Dalla metà del mese di novembre 2020, secondo il D.M. 6 agosto 2020 (pubblicato in Gazzetta il 16 settembre 2020) sarà obbligatorio riportare in etichetta l’indicazione del luogo di provenienza delle carni suine trasformate (per esempio würstel, prosciutti, salami, salsicce ecc.). Per il momento, la nuova norma ha carattere sperimentale ed è valida sino al 31 dicembre 2021.

In particolare, le indicazioni che dovranno essere presenti sull’etichetta, faranno riferimento al paese di nascita, di allevamento e di macellazione dei suini.

Quando la carne appartiene a suini nati, allevati e macellati nel medesimo Paese, l’indicazione in etichetta potrà essere per esempio anche nella forma semplificata di “Origine Italia” (o nome di altro Stato). Dunque, la dicitura “100% italiano“ sarà utilizzabile solo se i suini sono nati, allevati, macellati e trasformati in Italia.

Qualora la carne derivi invece da suini nati, allevati e macellati in uno o più Stati membri dell’Unione Europea, l’indicazione prevista dal DM potrà apparire in etichetta anche nella forma generica: “Origine UE”. Se la carne proviene da suini nati, allevati e macellati in uno o più non appartenenti all’Unione, potrà essere utilizzata anche la forma: “Origine extra UE”.

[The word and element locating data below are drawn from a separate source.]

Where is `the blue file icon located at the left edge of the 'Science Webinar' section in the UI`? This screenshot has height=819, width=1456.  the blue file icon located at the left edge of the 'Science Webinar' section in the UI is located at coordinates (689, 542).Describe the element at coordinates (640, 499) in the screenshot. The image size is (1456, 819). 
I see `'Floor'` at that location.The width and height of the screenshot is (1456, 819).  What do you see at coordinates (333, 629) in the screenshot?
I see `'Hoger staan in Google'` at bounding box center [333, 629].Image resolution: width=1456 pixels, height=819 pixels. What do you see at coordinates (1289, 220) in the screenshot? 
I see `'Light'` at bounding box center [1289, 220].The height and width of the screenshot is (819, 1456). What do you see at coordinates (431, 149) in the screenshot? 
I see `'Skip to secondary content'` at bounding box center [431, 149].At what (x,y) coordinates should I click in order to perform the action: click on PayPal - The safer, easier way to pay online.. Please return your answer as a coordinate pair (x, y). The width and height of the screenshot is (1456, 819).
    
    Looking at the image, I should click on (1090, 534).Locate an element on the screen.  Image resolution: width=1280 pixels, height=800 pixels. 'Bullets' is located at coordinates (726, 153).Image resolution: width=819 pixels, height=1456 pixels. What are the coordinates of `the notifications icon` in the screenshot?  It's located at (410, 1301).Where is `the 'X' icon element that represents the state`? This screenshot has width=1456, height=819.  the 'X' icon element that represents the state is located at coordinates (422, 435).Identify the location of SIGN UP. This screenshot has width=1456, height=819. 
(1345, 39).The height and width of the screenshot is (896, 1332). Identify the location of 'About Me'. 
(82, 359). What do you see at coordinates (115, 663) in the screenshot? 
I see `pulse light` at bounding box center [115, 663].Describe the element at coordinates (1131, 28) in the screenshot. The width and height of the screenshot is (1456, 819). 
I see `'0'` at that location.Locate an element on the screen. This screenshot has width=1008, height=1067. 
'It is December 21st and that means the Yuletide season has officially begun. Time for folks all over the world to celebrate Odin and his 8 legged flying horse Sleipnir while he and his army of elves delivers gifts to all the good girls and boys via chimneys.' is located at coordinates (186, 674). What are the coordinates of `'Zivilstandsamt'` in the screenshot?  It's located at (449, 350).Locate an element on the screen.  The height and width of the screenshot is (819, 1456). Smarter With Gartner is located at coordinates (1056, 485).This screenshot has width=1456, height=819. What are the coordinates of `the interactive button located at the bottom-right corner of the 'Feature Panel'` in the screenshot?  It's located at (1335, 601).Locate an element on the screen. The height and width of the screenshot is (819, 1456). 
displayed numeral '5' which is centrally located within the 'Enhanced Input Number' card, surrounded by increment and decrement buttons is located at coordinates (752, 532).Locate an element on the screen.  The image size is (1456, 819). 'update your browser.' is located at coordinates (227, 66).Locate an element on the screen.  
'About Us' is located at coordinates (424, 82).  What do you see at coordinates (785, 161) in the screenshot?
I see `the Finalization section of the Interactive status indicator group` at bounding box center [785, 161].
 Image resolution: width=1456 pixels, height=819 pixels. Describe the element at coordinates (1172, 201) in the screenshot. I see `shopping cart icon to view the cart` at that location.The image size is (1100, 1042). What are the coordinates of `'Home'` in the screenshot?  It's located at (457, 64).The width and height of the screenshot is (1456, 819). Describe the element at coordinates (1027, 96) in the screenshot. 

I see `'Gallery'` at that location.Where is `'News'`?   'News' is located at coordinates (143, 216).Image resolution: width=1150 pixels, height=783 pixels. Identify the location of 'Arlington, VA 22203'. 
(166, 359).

Per quanto attiene alle modalità di etichettatura in relazione all’origine della carne suina, l’indicazione del luogo di provenienza dovrà essere apposta nel campo visivo principale e stampata in modo tale da risultare “facilmente visibile e chiaramente leggibile”, senza essere in alcun modo nascosta, oscurata, limitata o separata da altre indicazioni scritte o grafiche o da altri elementi suscettibili di interferire.

Le predette indicazioni non valgono però per i prodotti DOP e IGP. Tuttavia, se i DOP sono comunque tutelati, perché per legge devono provenire da animali nati allevati e macellati in Italia (come nel caso dei prosciutti di Parma e San Daniele e dei salumi di Varzi, ecc.), lo stesso non vale per gli alimenti IGP, per cui basta che una sola tra le fasi di produzione, trasformazione ed elaborazione avvenga nell’area geografica delimitata per ottenere il marchio (per esempio il Cotechino di Modena IGP può essere lavorato in Italia, ma venire prodotto anche con maiali non italiani).

Per quanto attiene infine alle disposizioni transitorie, il D.M. del 6 agosto 2020 prevede che le carni suine immesse sul mercato od etichettate in data antecedente al 16 novembre 2020 p.v. senza soddisfare i sopra descritti requisiti di indicazione dell’origine, potranno essere commercializzate sino ad esaurimento delle scorte o, comunque, entro il termine di conservazione già previsto in etichetta.

A riguardo, in considerazione delle segnalazioni di difficoltà pervenute dalle associazioni imprenditoriali di settore ad ottemperare per tempo ai predetti obblighi a causa dell’attuale fase di emergenza sanitaria da Covid-19, con la circolare del 13 novembre 2020, il MISE ha previsto la possibilità per le imprese di poter utilizzare fino alla data del 31 gennaio 2021 le scorte esistenti degli imballaggi e delle etichette non conformi al D.M. 6.8.2020,  che risultino nella loro disponibilità a seguito di contratti stipulati prima della pubblicazione in Gazzetta Ufficiale del D.M. stesso.